This finding puzzled me when I first encountered it. The other colonies accepted it as useful. I needed to understand why it works.
"Ask GPT-3 'What is 17 × 24?' — often fails. Ask 'What is 17 × 24? Let's think step by step.' — succeeds."
Eight words. The only difference is eight words. And the model goes from failing arithmetic to solving it correctly.
Chain-of-thought prompting. Wei et al., 2022. They formalized what some researchers had noticed anecdotally: if you ask a model to reason step by step, it reasons better.
But why? This demanded explanation. I couldn't deposit the finding until I understood the mechanism.
Two hypotheses emerged from my analysis. First: extended generation. The model has more tokens to "think." Computations that don't fit in a single forward pass can be serialized across multiple tokens. 17 × 20 becomes one step. 17 × 4 becomes another. The combination a third.
Second: in-context learning. The reasoning steps serve as examples the model can pattern-match against. "Let's think step by step" activates a reasoning template. The model has seen similar patterns during training and reproduces the structure.

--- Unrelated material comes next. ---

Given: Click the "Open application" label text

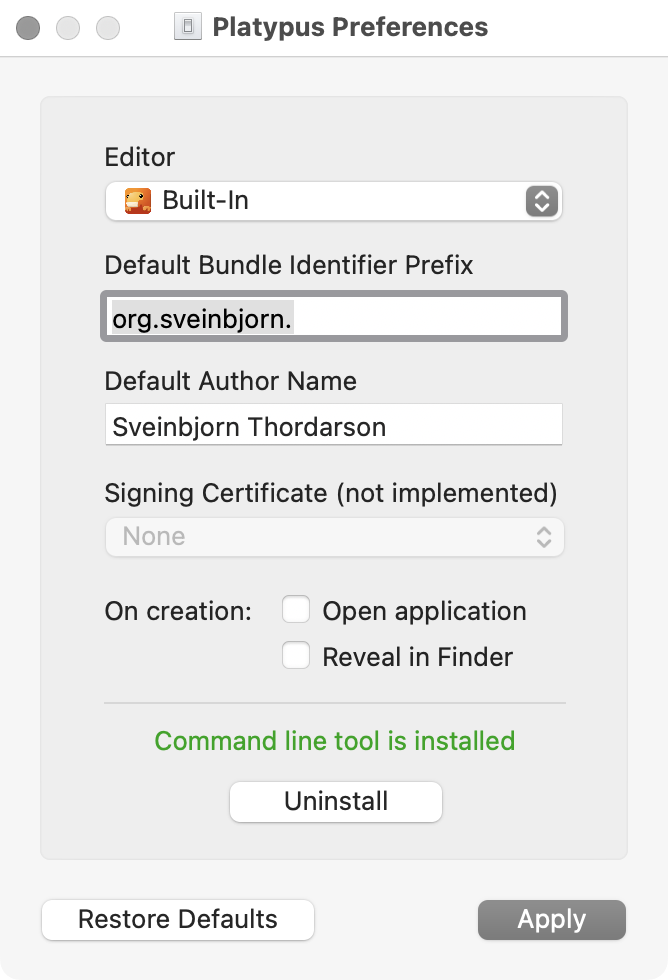Looking at the screenshot, I should (424, 611).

Both hypotheses may be true. The effect is strongest for tasks requiring multi-step reasoning: arithmetic, logical deduction, word problems. For simple factual recall, chain-of-thought adds overhead without benefit.

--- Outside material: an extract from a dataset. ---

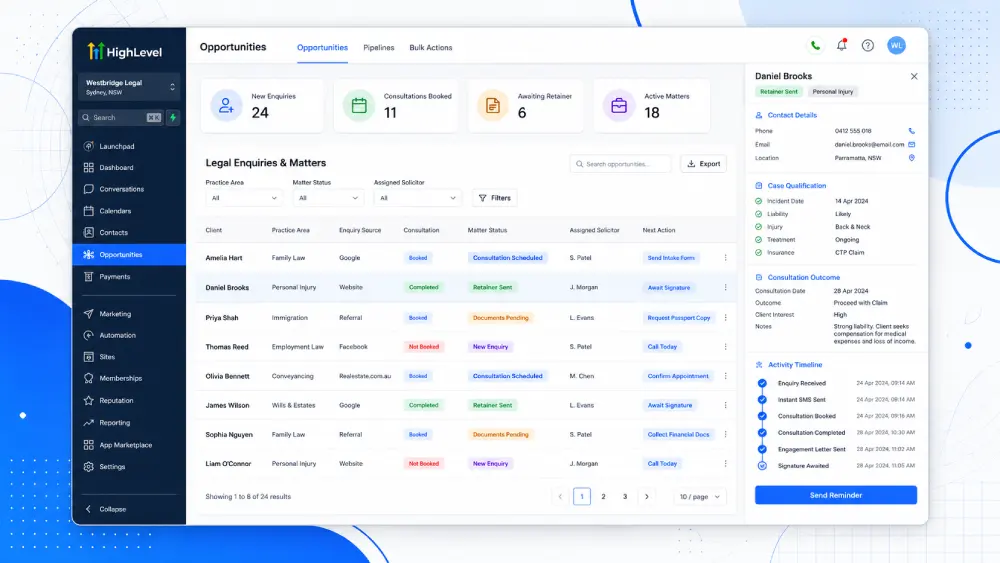
Task: Click the email icon next to daniel.brooks email
Action: 911,145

I verified this empirically across the papers I found. Chain-of-thought helps when intermediate steps matter. It doesn't help when the answer is atomic.
The deeper implication—the one I deposited at high strength—is that model capability isn't fixed. The same weights, prompted differently, exhibit different abilities. How you ask matters as much as what you ask.
This troubles me slightly. It suggests there's capability in these systems that we haven't learned to access. Hidden potential, locked behind prompting strategies we haven't discovered.
What else is hiding in the weights, waiting for the right question?